Groups that are not Lie Groups What are some examples of groups that can not be given a smooth structure such that they become a Lie Group?
Edit: To be a bit more specific, I was hoping that somebody could give an example of a finite dimensional topological group that is a topological manifold but does not admit a smooth structure making it into a Lie Group.
 A: Any group is a Lie group if you give it the discrete topology. The better question is whether a topological group has a smooth structure that makes it a Lie group.
Local compactness is obviously necessary (because you want finite dimensions), so any non-locally compact group will be an example.
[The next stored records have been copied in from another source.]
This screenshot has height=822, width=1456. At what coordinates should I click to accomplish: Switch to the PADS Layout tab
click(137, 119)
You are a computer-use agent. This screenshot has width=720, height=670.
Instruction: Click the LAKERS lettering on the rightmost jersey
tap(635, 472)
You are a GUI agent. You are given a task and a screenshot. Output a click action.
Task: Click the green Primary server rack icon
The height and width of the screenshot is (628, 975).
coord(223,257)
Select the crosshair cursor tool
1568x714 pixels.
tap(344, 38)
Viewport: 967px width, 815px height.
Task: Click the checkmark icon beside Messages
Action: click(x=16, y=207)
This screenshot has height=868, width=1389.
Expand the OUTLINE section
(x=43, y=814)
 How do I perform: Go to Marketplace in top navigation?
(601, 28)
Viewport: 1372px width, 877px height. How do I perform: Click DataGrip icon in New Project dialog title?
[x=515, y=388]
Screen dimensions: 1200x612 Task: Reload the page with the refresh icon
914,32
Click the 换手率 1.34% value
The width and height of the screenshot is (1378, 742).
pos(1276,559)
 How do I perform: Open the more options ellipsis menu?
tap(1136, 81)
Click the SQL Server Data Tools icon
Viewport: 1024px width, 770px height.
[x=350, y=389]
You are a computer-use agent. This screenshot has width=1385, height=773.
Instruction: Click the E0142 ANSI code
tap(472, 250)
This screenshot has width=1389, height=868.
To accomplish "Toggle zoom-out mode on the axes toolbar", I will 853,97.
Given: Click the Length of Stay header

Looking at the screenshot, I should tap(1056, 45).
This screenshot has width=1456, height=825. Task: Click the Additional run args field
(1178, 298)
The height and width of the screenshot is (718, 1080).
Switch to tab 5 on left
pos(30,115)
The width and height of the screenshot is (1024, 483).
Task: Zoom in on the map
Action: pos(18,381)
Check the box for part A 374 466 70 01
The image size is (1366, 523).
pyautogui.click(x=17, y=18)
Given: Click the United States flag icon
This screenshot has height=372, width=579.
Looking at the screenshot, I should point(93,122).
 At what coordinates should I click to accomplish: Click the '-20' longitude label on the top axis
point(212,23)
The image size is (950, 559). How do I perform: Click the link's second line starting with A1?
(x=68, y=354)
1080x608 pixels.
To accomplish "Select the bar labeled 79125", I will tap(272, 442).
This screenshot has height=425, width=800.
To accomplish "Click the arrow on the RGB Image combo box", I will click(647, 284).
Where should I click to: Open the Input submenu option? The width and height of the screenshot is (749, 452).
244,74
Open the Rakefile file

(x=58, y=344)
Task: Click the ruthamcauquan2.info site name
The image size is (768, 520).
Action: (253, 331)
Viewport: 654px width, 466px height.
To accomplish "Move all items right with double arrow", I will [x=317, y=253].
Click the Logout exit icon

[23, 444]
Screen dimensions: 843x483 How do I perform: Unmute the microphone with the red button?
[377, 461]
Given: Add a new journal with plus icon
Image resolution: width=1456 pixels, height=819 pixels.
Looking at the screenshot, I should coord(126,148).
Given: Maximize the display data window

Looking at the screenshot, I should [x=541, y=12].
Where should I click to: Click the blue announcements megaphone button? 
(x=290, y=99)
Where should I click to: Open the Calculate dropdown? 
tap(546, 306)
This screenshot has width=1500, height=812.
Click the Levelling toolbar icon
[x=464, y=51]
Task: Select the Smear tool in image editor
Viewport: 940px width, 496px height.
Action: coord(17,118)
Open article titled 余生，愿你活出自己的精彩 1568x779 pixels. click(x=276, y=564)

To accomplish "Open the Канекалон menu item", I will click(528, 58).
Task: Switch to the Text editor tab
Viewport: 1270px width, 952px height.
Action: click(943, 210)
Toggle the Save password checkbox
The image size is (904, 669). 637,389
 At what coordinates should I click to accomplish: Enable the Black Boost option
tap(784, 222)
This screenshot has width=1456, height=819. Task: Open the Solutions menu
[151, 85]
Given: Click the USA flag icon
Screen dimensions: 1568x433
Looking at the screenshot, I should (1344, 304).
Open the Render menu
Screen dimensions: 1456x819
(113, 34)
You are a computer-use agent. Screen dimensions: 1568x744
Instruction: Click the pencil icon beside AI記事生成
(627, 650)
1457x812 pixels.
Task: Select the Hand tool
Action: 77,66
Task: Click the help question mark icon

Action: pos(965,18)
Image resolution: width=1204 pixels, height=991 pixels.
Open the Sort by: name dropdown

Generally, most locally compact groups are Lie groups. This question is essentially Hilbert's 5th Problem, which has been solved: https://en.wikipedia.org/wiki/Hilbert's_fifth_problem
A: You can take any uncountable Cartesian product of rationals $Q$ with discrete topology. This have discrete topology again (pre-images of $\emptyset \times \emptyset \times \cdots \times \{x\} \times \emptyset \times \emptyset \cdots, x\in Q$) are one-point elements in the product). Thus it has dimension 0 as a topological manifold. It is a group. It is a topological group (addition is bi-continuous and inversion is continuous, because of the discrete topology). Moreover, it is locally compact. But it is not second countable.